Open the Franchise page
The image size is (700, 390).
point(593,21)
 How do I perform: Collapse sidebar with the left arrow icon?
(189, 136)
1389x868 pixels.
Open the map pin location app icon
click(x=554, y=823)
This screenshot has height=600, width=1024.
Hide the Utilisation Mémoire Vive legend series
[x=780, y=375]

==

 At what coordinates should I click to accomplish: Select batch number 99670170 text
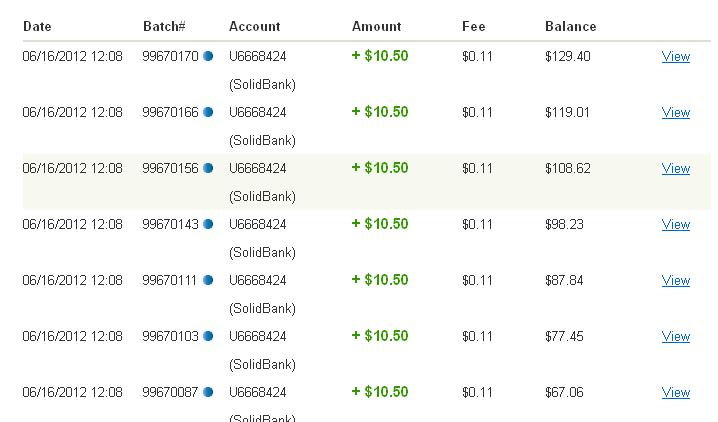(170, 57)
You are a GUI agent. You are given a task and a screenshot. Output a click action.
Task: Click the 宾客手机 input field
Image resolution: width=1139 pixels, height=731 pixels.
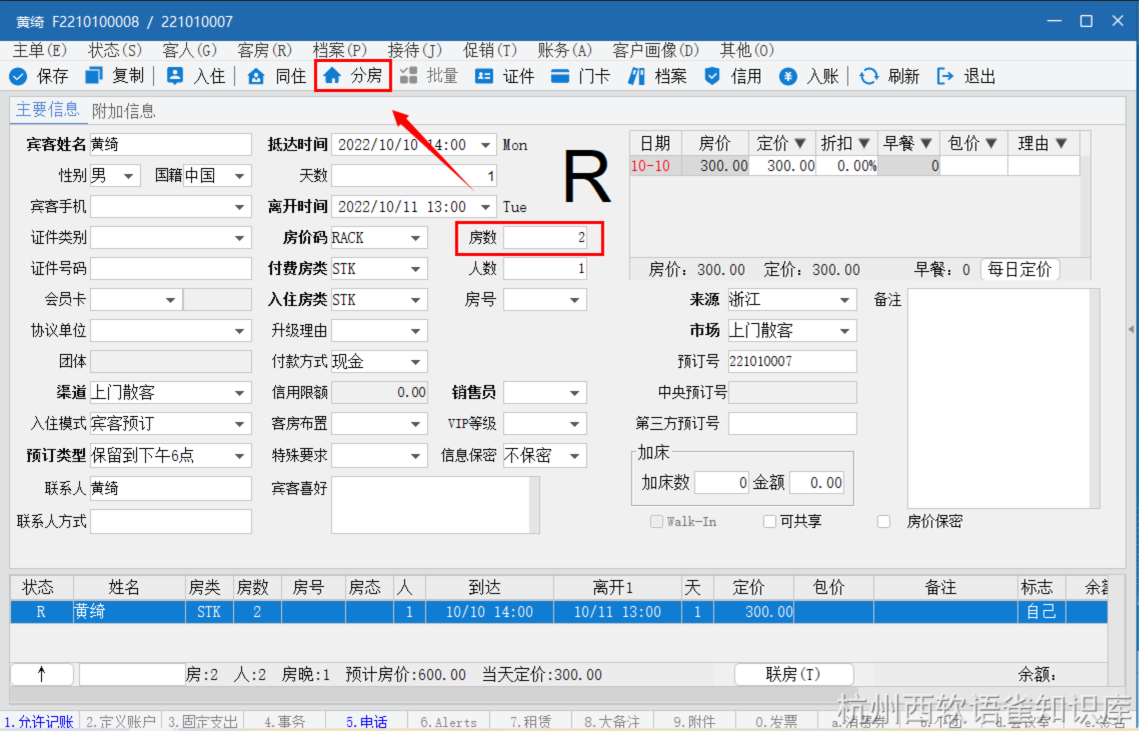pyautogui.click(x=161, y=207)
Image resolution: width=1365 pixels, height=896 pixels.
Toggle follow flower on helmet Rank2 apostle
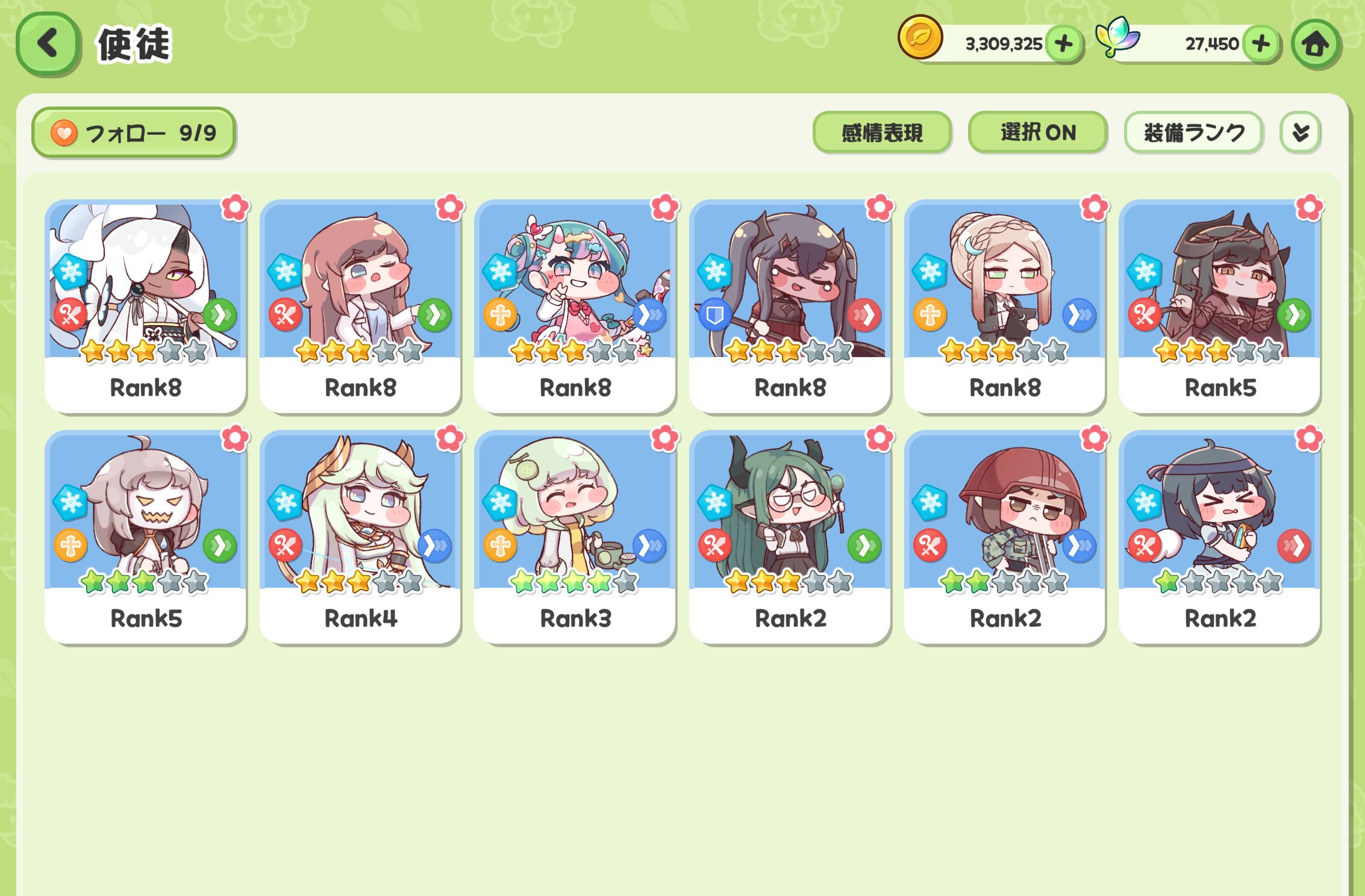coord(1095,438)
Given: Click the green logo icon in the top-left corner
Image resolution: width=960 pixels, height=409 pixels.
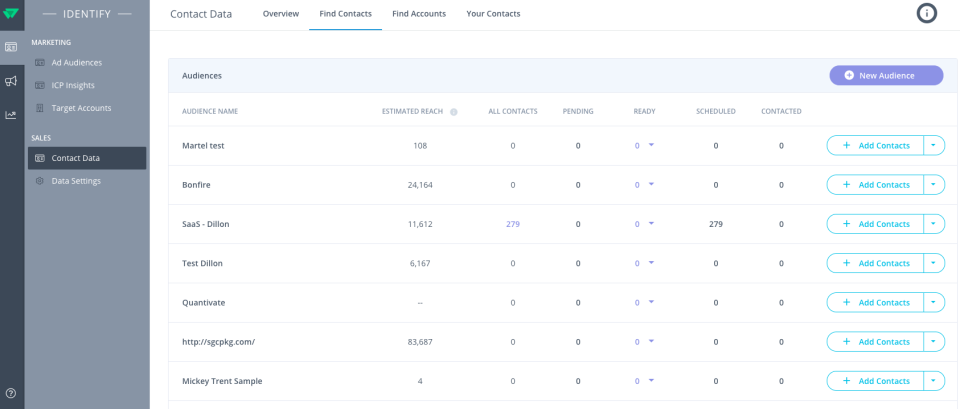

* _Work request_
Throughout the material above, find each line with "screenshot" and return it.

* _Finished task_
This screenshot has height=600, width=1024.
You are a GUI agent. You are given a task and a screenshot. Output a click action.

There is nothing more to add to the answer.